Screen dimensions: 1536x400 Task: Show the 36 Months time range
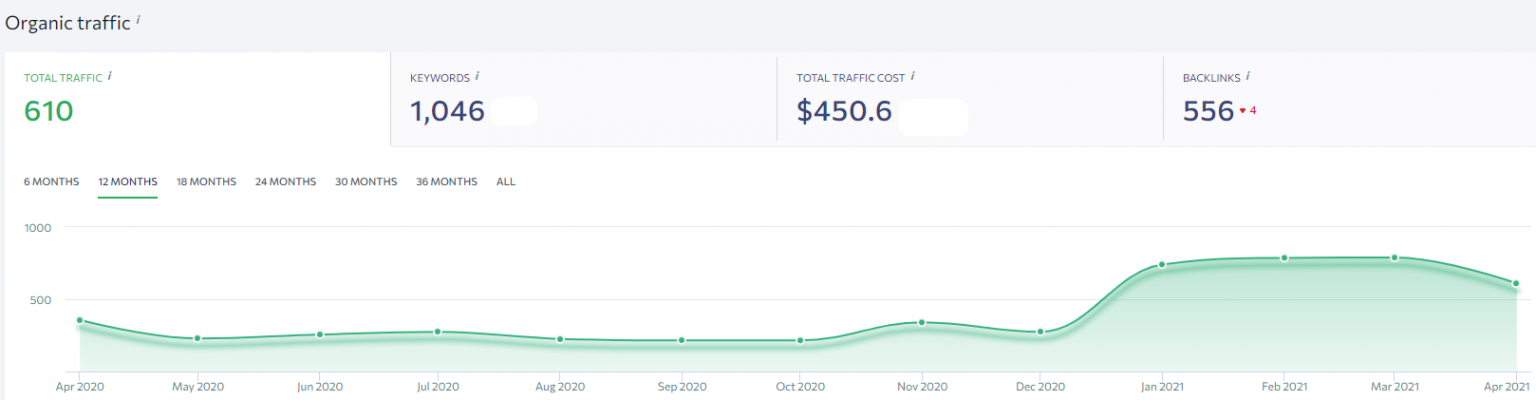pos(446,182)
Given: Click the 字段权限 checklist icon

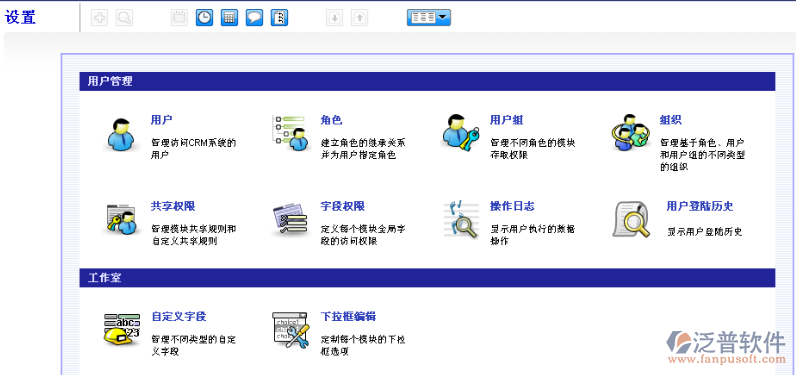Looking at the screenshot, I should [x=290, y=219].
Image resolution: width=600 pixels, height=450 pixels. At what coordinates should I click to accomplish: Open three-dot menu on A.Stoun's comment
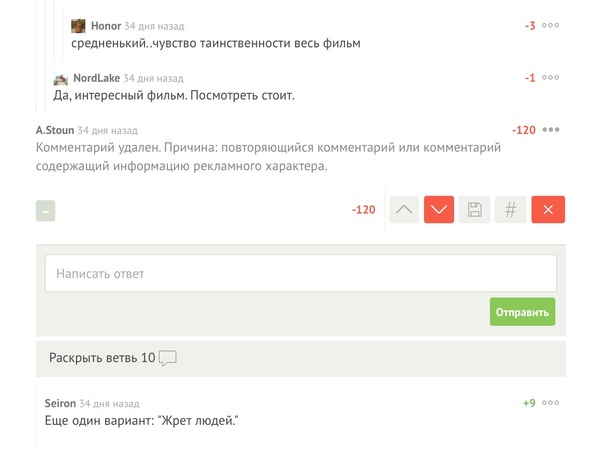tap(551, 130)
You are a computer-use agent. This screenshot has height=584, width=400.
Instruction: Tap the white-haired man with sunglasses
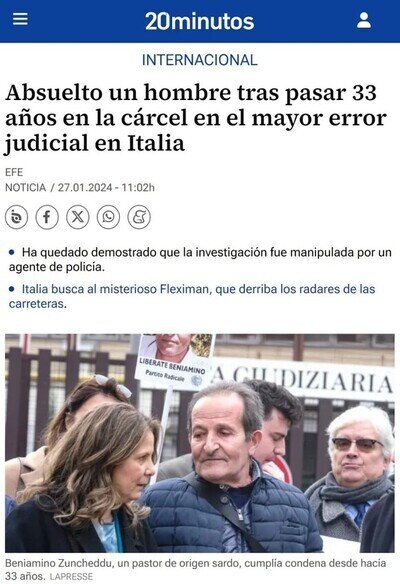point(354,473)
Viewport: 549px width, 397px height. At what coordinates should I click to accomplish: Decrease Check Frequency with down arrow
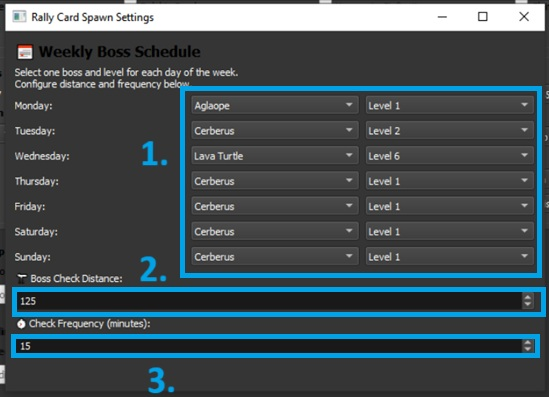(x=528, y=349)
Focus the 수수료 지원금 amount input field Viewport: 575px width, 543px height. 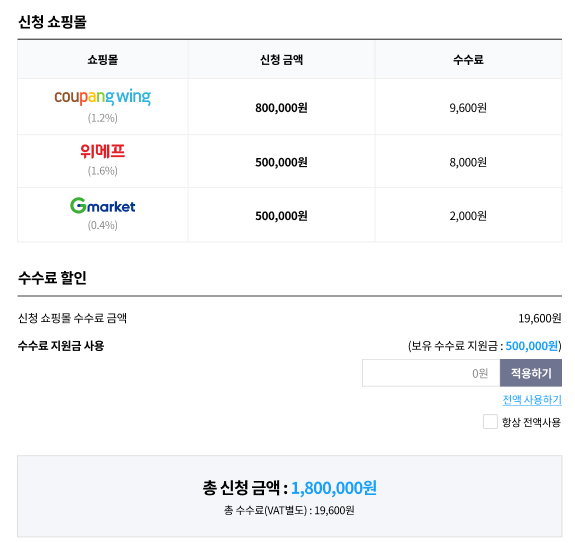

########

*Problem to work on*
Your copy of the data should match it exactly, apart from the images, which are omitted.

*Exercise solution*
Screen dimensions: 1536x400 Task: Show the 36 Months time range
pos(446,182)
Given: Click the 字段权限 checklist icon

Looking at the screenshot, I should [x=290, y=219].
Image resolution: width=600 pixels, height=450 pixels. At what coordinates should I click to accomplish: Open three-dot menu on A.Stoun's comment
tap(551, 130)
You are a computer-use agent. This screenshot has height=584, width=400.
Instruction: Tap the white-haired man with sunglasses
point(354,473)
Viewport: 549px width, 397px height. At what coordinates should I click to accomplish: Decrease Check Frequency with down arrow
(x=528, y=349)
Focus the 수수료 지원금 amount input field Viewport: 575px width, 543px height. 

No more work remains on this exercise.